• EXERCISE: From the data that follows, copy every line holding the string "accomplish".

Pixel coordinate grounding data
___

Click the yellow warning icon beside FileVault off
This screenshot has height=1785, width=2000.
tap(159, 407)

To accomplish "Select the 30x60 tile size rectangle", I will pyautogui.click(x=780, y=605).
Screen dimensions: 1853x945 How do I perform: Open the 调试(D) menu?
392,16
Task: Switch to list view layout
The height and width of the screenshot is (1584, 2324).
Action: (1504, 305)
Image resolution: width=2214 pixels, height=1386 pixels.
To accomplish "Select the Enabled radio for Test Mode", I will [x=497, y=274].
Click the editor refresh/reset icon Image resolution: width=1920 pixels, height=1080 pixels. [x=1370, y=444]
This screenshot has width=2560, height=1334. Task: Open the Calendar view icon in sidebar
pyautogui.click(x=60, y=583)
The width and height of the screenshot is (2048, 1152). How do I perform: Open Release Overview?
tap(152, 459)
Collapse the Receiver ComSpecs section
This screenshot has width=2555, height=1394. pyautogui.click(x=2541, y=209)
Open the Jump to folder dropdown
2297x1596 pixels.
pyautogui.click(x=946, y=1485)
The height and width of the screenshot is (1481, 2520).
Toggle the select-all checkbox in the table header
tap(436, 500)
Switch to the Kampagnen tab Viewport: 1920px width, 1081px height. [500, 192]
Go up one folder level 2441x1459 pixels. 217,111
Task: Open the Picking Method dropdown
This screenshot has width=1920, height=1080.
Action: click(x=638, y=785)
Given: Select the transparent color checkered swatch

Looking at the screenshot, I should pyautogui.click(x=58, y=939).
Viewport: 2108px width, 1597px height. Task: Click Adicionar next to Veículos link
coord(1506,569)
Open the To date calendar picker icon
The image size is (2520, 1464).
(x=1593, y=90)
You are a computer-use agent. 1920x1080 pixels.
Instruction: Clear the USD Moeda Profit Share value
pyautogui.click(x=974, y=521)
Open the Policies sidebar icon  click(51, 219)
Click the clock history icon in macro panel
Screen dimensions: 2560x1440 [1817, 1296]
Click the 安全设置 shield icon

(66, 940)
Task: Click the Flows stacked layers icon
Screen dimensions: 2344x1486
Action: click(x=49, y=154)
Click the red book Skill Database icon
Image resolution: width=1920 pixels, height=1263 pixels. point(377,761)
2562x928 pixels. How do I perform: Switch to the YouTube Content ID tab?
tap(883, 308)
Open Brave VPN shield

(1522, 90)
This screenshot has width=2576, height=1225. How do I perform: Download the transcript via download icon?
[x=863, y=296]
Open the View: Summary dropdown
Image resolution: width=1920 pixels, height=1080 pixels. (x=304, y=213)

___

• ANSWER TO THIS EXERCISE:
To accomplish "Select the 30x60 tile size rectangle", I will pyautogui.click(x=780, y=605).
To accomplish "Select the Enabled radio for Test Mode", I will [x=497, y=274].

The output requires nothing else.